On this winter morning, for example, with its twisting, dancing shrouds of snow moving quickly across the lowland, the artist would find immense opportunity to interpret spirits in revelry…. on this final day of January, in the year 2007. I find myself attempting to describe this spiritual merging of nature and legend, and fumbling about for the right words; much as a painter unable to match paint hue to sky blue, dark gray of shadow and striking white of snow and daylight. Words I fear that can never truly paint the essence of such visual, natural beauty unveiling before me. How can I capture for posterity the enhancements of this scene, without appearing the self-absorbed poet, the novelist lodged in the quagmire of lowly pulp fiction? As the voyeur stands at once speechless, staring into the tempest of a Thomson storm, then so gently easing to the gentle offering of an Algonquin autumn, a spring lakeside, or stirs again in the compelling presence of “The West Wind,” this writer can only cradle the hope, of one day finding the words to relate parallel experience with such profound reaction.
I remember making a claim, in a biographical piece back in the early 1990’s, that my mission as a writer, along the path of this mortal coil, was to one day be able to write about a particular landscape, a natural event, storm or mirroring lake, as well as Tom Thomson would have applied paint to board during those definitive Algonquin years. I can not today find even one piece that attains Thomson’s competence, thusly it remains this writer’s holy grail…..,to one day read-back a journal entry, and feel that it was absolutely representative of what I witnessed in the field. There are times when I feel the mission is simply unattainable and my work a misery of missed opportunity. The curious other side has been the mission itself, and the energy within, which seems an enduring fountain of interest. Despite so many failed attempts to deliver what I believe to be “a perfect canvas,” (written as it is) it always seems so much more important to endure whatever self loathing arrives in company, to carry on the same regardless. I can not simply look out over such an amazing vista and remain uninspired, or disinterested in putting the scene to print. If there is any real hope I might one day attain this elusive success in interpretation, I imagine it will be the result of this perpetual, seemingly endless pool of inspiration, as if spirit-sent, to maintain these vigils….even at the risk of one day freezing in the statuesque pose of “forever watcher in the woods.”
It is strikingly cold standing here, overlooking the work of wind and snow across the bog-land.
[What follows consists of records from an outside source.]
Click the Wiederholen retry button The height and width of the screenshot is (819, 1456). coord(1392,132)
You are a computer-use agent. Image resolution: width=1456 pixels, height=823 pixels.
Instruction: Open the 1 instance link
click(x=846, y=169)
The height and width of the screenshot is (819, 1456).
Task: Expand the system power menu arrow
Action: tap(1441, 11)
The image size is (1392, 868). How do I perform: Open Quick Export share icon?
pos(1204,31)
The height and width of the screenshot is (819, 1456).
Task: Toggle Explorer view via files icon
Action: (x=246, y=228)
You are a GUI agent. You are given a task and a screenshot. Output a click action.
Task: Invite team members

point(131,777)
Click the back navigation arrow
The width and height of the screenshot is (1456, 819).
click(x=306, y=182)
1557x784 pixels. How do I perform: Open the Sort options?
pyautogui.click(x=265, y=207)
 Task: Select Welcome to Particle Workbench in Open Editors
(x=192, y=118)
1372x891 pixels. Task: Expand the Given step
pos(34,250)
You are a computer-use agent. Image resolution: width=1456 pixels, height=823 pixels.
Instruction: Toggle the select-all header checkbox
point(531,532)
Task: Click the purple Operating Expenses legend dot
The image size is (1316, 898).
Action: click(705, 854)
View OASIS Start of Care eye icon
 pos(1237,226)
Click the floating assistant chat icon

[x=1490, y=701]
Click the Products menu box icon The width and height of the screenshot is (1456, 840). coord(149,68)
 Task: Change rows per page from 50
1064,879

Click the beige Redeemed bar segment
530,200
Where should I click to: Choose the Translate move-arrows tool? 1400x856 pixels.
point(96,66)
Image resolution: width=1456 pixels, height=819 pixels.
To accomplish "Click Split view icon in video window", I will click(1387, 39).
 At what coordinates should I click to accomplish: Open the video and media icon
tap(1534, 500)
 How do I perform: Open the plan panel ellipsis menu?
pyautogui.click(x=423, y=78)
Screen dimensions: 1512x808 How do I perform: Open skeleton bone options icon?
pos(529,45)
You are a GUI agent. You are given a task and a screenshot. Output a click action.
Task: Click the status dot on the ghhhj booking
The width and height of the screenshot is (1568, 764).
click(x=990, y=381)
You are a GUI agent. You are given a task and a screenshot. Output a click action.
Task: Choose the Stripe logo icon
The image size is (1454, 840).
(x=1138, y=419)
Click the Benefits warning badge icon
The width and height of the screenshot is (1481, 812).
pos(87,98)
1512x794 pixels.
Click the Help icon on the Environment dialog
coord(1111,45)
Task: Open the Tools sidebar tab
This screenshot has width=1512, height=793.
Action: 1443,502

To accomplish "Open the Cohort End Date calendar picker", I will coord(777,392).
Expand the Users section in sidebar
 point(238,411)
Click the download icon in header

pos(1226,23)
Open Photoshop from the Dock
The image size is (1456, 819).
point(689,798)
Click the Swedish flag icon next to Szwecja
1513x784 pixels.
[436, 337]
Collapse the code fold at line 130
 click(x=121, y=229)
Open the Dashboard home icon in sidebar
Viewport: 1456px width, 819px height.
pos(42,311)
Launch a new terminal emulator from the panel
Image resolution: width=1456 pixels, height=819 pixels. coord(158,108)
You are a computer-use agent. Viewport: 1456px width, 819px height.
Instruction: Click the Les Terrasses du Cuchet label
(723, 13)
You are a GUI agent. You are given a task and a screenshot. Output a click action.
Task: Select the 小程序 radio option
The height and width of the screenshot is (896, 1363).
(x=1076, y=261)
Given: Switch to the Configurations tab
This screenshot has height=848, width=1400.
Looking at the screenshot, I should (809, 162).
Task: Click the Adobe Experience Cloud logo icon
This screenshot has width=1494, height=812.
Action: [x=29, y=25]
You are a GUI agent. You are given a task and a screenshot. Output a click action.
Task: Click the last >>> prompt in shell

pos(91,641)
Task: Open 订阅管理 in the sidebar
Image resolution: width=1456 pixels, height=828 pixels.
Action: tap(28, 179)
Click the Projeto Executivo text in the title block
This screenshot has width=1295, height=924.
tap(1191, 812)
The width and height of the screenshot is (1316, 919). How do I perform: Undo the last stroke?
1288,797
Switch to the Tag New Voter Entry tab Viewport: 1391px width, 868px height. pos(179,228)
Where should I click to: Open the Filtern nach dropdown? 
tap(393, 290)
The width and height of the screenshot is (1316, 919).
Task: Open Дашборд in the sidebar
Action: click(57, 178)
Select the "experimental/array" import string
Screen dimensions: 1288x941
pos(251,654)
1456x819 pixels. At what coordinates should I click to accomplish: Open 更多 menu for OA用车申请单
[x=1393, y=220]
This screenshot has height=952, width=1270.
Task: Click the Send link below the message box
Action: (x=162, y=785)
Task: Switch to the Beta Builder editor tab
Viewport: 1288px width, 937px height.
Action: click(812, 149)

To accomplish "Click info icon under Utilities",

Even though I’m protected by the willowy boughs of evergreen, and the ridge of woodland above the marsh, there is a sharp needle of ice striking painfully upon the flesh of toes and fingers, reminding the watcher how dangerous it can be to get lost in the ecstasy, the fantasy of a winter storm. It is worth the experience of frost and stabbing wind, to watch this world transform; the powerful gusts of wind breaking off snow burdened boughs across the bowl of this earth, sending plumes of crystal ice spiraling into a ghostly mist back up into the silver sky of just-now daybreak. You can’t witness this stormscape for more than a few seconds without wincing in mortal awe about the true rage of nature upon itself in this magnificent triumph of transition.
It would be impossible, without being witness in actuality, to truly appreciate the resolve of nature to transform itself, however violently we might perceive, toward its own new reality. How small and insignificant our mortal will when backdropped by this behemoth master of the universe.
What if this raging storm now, was to entomb us in this shimmering ice field? What final adjectives would we use to describe the beginning of the end.
We all need to pay more attention to the nature of which we are a junior member.
Thank you for joining this final blog entry for January 2007.